How to make open innovation work for your company
R&D-intensive firms, especially in the pharmaceutical and ICT industries, face continuous pressure to produce new innovations and patents in order to survive and compete in the market. One of the solutions has been to lower costs by collaborating openly or partnering with other companies — but according to Afnan Zafar from Finland’s University of Vaasa, collaboration in the field of product development must follow a strict set of rules if firms really want to benefit from open innovation and boost their performance.
As part of his doctoral dissertation, Zafar examined 60 innovative firms from 20 countries. He found that, if used wisely, a set of guidelines for open innovation in product development can benefit partnering firms without eroding each other’s R&D capabilities.
“Data leakage, copying of data, exposing of data and partial outsourcing can cause leakage of sensitive information,” Zafar said. “Outsourcing providers fail to understand standard operating procedures (SOPs) while cooperating. So always check the reliability and credibility of the provider whom you are sharing your data with.”
It has been observed in the past that firms generally prefer cheaper or more affordable partners for outsourcing R&D, which in many cases has backfired badly. According to Zafar, partnership contracts should be focused more on reliability, flexibility and the country environment, rather than on the price offered to accomplish a required task.
According to Zafar, “When a co-relation is built up between the two partners, there must be mutual working and transferring of knowledge and technology required between them.” Therefore, a careful evaluation of contracts for outsourcing innovation, as well as an assessment of their future possible effects on the R&D capabilities of the firms involved (based on a set of rules), is highly necessary.
Zafar also studied the factors that affect the quality of externally provided innovation, as well as their impact on overall firm performance, and identified six that directly or indirectly affect firm growth during a partnership with an external provider. He found that flexibility is an important factor that plays a vital role in the selection of a partner for outsourced innovation, especially in the pharmaceutical sector.
Speeding up the overall product development process (while maintaining quality) also has a positive effect on business performance, according to Zafar — so external providers who make big promises but are slow in their response should be avoided.

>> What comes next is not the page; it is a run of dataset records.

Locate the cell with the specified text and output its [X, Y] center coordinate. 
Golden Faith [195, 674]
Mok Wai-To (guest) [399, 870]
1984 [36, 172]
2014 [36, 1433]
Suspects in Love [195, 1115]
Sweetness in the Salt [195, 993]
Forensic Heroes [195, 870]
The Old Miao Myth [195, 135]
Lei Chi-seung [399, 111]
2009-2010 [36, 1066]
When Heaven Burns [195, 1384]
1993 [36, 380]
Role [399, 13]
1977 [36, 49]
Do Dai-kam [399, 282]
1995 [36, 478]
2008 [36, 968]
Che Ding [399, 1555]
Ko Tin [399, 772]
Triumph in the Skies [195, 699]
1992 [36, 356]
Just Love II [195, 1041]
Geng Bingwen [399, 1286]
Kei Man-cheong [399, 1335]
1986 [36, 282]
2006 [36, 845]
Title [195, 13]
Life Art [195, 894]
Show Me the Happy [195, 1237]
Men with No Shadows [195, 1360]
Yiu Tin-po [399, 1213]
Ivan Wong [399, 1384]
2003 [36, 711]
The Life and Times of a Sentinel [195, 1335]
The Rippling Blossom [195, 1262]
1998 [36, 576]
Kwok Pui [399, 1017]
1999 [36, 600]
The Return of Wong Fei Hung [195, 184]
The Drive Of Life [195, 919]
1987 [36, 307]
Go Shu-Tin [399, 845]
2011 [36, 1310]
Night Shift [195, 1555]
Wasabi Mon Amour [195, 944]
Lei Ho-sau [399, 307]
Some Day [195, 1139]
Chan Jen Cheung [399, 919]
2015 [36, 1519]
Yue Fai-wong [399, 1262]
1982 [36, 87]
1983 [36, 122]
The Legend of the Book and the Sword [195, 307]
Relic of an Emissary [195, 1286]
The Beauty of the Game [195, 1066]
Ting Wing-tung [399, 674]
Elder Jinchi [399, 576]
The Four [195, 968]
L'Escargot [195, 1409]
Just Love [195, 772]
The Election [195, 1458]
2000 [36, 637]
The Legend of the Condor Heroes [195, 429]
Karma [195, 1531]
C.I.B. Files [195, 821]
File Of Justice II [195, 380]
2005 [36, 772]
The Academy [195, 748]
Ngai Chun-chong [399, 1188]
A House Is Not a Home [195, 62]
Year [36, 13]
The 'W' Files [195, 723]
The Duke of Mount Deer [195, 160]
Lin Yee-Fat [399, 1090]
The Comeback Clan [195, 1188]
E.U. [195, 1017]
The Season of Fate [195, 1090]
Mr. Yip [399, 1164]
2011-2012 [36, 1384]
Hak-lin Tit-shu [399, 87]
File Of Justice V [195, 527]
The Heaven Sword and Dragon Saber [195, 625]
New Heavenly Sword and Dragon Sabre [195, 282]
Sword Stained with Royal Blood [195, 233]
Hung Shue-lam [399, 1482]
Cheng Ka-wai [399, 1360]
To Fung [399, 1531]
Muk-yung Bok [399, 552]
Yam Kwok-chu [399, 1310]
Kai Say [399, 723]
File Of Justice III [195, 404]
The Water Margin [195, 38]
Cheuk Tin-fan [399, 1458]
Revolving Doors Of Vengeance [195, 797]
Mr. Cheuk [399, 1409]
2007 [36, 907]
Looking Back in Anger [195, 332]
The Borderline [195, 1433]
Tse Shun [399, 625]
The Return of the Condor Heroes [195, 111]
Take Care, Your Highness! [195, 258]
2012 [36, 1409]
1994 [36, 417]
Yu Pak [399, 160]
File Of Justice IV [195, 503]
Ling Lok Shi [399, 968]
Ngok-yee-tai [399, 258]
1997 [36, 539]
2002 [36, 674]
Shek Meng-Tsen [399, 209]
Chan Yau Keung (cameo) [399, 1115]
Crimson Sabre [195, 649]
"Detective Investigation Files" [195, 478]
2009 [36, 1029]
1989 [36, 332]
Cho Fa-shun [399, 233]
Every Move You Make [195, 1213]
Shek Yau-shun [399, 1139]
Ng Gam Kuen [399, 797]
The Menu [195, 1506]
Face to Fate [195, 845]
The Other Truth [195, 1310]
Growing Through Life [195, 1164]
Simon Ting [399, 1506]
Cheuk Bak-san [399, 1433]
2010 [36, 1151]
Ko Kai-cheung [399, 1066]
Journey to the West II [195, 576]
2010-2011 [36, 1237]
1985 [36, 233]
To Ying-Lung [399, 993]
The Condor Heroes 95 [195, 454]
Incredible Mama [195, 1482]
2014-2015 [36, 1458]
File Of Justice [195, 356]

Finally, Zafar’s study reveals that government rules regarding intellectual property rights (IPRs) in a firm’s country of origin are not always a game changer in terms of enhancing the R&D capabilities of that firm. He explained, “This means the performance of the outsourced product is not directly impacted by the cultural differences between providers and the parent company, the institutional differences between the two partners, the laws of the provider’s country on IPRs and the provider’s own policies on IPRs.”
He noted that many recent innovations have originated in developing countries, which have considerable cultural and institutional differences compared to developed countries; yet Asia, Europe and North America continue to be able to collaborate in the field of innovation. Therefore, it can be said that outsourcing innovation in product development has become a borderless phenomenon.